### Exercise goal:
What lines in the records below mention "agent"? List them all.
::::::::
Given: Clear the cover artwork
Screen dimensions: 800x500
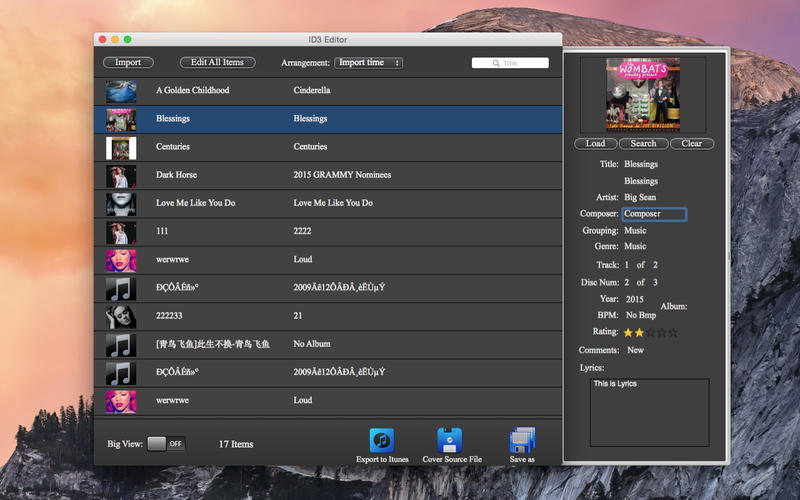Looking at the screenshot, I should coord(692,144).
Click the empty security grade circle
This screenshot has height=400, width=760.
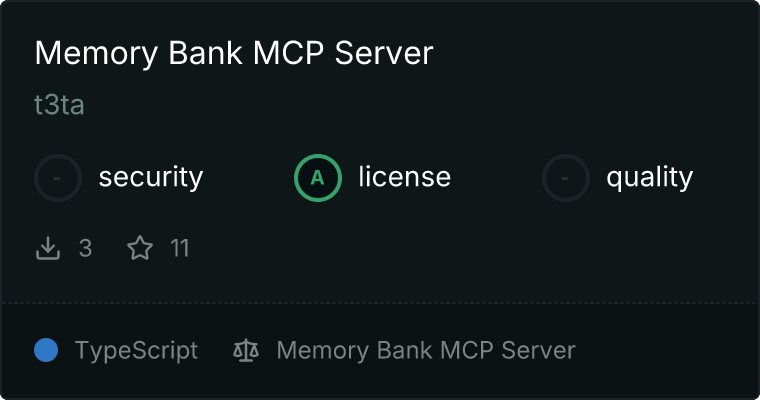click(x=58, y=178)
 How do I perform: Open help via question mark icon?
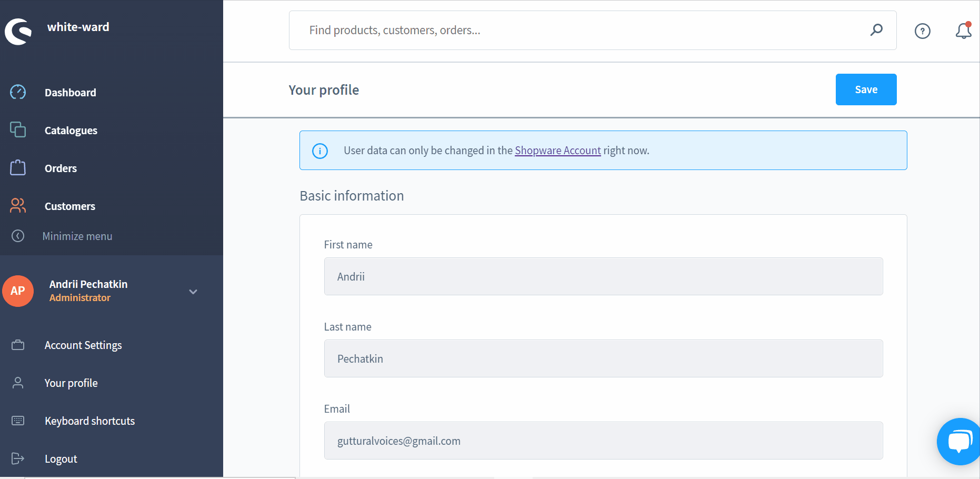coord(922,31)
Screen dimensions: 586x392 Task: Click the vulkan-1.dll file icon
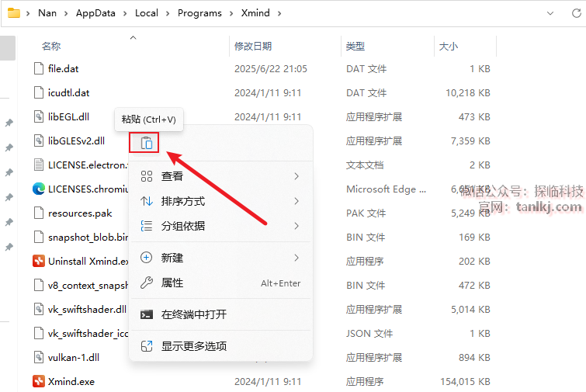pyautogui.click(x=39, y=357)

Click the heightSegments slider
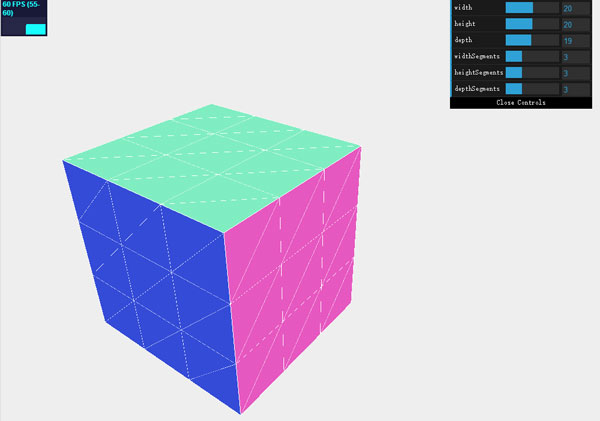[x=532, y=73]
::::::::
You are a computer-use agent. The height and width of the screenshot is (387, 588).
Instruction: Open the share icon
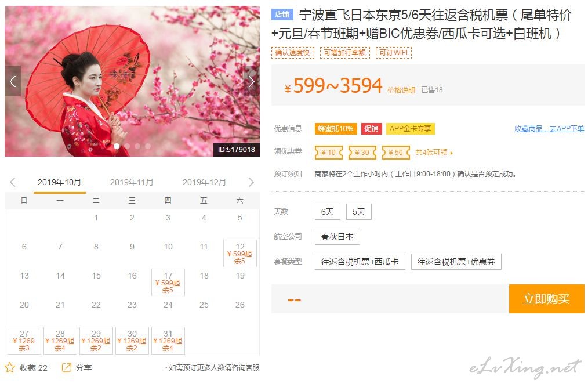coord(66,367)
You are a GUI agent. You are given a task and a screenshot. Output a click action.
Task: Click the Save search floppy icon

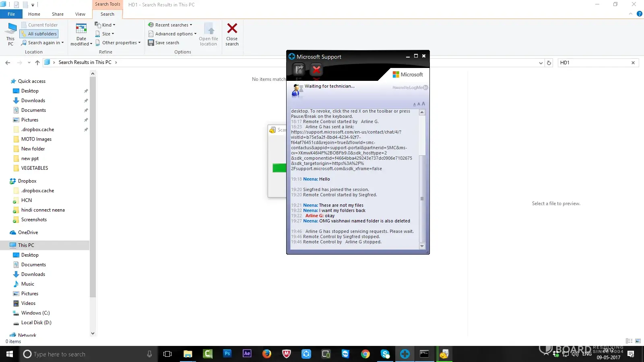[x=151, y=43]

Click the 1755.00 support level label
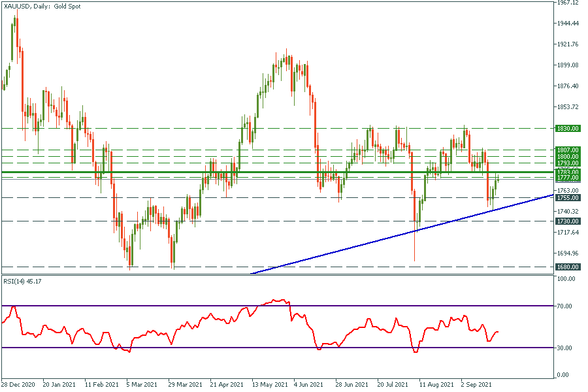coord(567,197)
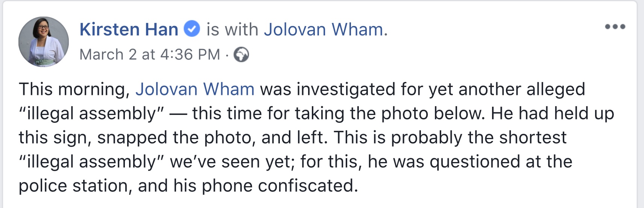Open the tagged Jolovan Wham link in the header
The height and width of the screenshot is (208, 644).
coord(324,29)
::::::::
### Result for this exercise:
You are a computer-use agent. The height and width of the screenshot is (387, 588).
You are a GUI agent. You are given a task and a screenshot. Output a click action.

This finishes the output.